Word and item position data
==================================================
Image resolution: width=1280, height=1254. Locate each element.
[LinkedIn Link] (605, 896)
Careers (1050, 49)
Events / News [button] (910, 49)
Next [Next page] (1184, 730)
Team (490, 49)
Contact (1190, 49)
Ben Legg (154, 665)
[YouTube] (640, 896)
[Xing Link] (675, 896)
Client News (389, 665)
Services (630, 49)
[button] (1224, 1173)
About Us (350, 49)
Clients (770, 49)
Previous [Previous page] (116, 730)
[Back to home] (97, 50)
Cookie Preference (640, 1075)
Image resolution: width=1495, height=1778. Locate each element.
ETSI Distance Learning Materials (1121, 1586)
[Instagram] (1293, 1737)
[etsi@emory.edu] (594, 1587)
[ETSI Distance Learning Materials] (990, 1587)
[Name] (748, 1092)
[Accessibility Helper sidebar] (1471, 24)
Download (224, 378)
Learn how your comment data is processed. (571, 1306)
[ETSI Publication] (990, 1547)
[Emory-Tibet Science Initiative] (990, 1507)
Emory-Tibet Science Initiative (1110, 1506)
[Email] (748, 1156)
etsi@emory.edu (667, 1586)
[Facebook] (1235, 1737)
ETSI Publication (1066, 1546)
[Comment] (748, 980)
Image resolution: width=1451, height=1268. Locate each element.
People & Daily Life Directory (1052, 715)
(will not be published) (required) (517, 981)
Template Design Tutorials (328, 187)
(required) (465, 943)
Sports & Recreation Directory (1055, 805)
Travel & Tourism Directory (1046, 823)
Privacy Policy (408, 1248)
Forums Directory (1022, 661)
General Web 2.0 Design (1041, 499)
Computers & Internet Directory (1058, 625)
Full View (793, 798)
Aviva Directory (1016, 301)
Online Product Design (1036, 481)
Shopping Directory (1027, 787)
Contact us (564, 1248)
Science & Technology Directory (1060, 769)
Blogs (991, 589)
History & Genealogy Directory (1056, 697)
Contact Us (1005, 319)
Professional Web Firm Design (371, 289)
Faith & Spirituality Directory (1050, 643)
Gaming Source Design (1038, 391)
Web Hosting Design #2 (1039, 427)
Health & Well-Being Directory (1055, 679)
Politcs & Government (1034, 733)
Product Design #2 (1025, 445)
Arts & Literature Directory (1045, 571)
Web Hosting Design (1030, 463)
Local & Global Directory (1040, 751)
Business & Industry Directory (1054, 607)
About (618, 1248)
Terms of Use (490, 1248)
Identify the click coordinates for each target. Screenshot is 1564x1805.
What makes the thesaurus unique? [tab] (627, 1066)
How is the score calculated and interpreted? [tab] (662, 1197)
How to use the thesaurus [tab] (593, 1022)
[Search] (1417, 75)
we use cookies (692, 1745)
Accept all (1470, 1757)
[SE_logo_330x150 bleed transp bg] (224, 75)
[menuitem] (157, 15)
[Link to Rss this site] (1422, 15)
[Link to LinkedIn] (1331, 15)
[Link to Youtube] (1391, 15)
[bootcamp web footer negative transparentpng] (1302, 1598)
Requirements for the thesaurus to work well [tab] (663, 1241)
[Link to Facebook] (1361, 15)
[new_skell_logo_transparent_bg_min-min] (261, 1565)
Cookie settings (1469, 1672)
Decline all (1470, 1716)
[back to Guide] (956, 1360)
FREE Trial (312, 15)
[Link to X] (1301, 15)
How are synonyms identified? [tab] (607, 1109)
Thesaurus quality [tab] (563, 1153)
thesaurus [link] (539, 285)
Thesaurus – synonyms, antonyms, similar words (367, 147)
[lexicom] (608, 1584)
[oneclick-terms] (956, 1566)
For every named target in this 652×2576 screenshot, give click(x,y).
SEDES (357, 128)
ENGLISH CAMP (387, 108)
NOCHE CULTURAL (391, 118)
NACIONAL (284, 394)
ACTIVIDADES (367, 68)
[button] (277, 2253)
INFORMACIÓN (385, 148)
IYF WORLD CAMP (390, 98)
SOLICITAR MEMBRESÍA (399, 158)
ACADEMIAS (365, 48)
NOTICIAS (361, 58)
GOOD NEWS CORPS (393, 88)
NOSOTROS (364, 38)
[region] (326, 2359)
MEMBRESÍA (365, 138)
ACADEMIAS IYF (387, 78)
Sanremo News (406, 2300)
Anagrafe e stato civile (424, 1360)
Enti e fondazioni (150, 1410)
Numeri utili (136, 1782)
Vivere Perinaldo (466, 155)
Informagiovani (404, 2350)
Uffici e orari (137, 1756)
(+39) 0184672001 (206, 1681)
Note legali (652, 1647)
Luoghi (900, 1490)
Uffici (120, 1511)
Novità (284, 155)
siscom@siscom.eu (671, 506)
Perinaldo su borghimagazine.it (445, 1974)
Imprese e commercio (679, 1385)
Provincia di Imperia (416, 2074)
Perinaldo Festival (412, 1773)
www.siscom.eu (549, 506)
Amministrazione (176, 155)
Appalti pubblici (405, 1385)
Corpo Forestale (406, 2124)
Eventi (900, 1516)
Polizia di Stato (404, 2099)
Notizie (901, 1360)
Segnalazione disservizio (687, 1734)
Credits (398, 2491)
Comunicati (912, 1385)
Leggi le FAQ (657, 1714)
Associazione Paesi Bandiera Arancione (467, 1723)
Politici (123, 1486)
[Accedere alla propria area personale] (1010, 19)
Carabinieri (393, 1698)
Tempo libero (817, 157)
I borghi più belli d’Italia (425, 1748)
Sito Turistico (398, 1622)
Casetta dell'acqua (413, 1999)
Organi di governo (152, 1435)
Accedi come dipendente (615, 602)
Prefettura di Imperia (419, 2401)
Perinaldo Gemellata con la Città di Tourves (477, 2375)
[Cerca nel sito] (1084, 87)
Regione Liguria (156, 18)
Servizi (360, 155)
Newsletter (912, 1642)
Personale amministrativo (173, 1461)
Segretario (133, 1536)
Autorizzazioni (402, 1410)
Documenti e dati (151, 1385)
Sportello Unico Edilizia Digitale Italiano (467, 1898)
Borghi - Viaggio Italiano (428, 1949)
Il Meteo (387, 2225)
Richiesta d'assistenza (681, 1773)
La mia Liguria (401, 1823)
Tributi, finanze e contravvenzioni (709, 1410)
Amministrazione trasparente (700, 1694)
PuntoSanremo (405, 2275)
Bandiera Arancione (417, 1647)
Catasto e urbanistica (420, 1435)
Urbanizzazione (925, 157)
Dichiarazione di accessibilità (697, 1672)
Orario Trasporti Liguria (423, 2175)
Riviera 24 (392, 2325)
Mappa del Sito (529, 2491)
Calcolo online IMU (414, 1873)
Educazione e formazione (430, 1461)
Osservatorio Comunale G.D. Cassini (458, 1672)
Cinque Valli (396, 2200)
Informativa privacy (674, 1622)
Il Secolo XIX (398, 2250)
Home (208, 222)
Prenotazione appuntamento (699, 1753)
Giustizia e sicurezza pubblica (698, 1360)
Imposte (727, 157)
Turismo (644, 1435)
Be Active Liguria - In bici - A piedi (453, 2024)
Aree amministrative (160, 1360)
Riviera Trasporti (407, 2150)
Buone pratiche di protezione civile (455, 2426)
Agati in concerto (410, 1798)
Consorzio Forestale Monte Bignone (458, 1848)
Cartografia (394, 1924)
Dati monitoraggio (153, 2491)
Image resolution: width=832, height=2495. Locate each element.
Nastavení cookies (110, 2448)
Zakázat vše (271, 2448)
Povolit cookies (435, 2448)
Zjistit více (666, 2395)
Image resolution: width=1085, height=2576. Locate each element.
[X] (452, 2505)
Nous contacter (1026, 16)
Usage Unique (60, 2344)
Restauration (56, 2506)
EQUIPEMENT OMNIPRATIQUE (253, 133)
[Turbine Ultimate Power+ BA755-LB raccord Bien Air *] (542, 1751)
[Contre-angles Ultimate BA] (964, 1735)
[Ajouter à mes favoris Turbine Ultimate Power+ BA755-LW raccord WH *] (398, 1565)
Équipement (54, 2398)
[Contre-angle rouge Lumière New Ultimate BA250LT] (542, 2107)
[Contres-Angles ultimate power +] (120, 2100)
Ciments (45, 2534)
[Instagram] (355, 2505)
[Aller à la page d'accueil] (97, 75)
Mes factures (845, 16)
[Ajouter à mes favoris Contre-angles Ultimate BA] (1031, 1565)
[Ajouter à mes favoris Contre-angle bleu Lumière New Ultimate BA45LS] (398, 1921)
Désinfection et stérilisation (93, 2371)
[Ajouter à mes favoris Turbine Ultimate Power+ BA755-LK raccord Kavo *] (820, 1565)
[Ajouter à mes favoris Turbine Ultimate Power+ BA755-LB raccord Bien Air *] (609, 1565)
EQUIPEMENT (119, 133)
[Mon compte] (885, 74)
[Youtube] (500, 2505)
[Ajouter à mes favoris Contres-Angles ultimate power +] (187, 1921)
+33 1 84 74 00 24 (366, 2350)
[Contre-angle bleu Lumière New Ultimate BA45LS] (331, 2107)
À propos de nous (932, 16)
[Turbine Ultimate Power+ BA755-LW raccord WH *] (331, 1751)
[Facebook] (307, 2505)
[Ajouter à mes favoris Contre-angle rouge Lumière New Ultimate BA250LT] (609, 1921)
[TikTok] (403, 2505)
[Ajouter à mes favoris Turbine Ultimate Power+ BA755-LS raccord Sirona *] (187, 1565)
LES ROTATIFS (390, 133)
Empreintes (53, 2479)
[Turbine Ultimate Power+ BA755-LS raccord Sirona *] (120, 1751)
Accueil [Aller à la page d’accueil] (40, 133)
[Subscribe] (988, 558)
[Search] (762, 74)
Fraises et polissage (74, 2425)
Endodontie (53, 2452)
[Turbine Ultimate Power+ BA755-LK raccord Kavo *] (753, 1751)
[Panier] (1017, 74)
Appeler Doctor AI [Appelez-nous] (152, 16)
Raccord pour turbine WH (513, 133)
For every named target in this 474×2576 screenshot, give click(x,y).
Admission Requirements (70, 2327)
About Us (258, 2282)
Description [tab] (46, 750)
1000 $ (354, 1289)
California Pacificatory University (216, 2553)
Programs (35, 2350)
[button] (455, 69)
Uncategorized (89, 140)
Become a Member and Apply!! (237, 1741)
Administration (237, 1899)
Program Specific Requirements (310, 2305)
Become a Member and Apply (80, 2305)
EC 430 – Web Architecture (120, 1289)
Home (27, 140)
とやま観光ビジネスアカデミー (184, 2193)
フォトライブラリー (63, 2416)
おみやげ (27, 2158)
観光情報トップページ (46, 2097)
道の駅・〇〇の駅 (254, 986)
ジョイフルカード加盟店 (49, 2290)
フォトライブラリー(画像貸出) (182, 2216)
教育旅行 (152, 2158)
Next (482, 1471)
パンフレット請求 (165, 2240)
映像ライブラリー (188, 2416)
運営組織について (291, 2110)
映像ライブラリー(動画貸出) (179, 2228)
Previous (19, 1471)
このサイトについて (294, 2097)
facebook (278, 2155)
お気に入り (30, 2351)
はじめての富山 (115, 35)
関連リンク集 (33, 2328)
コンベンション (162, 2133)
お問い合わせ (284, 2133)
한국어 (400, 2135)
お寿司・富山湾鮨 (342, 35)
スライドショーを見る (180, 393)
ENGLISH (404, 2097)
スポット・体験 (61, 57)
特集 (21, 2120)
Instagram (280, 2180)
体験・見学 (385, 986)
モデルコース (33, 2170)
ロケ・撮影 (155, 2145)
==================================================
EXERCISE BRIEF:
Write out the rows from the line with "Perinaldo Festival (412, 1773)" up to and including the line with "Cinque Valli (396, 2200)", exactly as they appear.

ANSWER BELOW:
Perinaldo Festival (412, 1773)
www.siscom.eu (549, 506)
Amministrazione (176, 155)
Appalti pubblici (405, 1385)
Corpo Forestale (406, 2124)
Eventi (900, 1516)
Polizia di Stato (404, 2099)
Notizie (901, 1360)
Segnalazione disservizio (687, 1734)
Credits (398, 2491)
Comunicati (912, 1385)
Leggi le FAQ (657, 1714)
Associazione Paesi Bandiera Arancione (467, 1723)
Politici (123, 1486)
[Accedere alla propria area personale] (1010, 19)
Carabinieri (393, 1698)
Tempo libero (817, 157)
I borghi più belli d’Italia (425, 1748)
Sito Turistico (398, 1622)
Casetta dell'acqua (413, 1999)
Organi di governo (152, 1435)
Accedi come dipendente (615, 602)
Prefettura di Imperia (419, 2401)
Perinaldo Gemellata con la Città di Tourves (477, 2375)
[Cerca nel sito] (1084, 87)
Regione Liguria (156, 18)
Servizi (360, 155)
Newsletter (912, 1642)
Personale amministrativo (173, 1461)
Segretario (133, 1536)
Autorizzazioni (402, 1410)
Documenti e dati (151, 1385)
Sportello Unico Edilizia Digitale Italiano (467, 1898)
Borghi - Viaggio Italiano (428, 1949)
Il Meteo (387, 2225)
Richiesta d'assistenza (681, 1773)
La mia Liguria (401, 1823)
Tributi, finanze e contravvenzioni (709, 1410)
Amministrazione trasparente (700, 1694)
PuntoSanremo (405, 2275)
Bandiera Arancione (417, 1647)
Catasto e urbanistica (420, 1435)
Urbanizzazione (925, 157)
Dichiarazione di accessibilità (697, 1672)
Orario Trasporti Liguria (423, 2175)
Riviera 24 (392, 2325)
Mappa del Sito (529, 2491)
Calcolo online IMU (414, 1873)
Educazione e formazione (430, 1461)
Osservatorio Comunale G.D. Cassini (458, 1672)
Cinque Valli (396, 2200)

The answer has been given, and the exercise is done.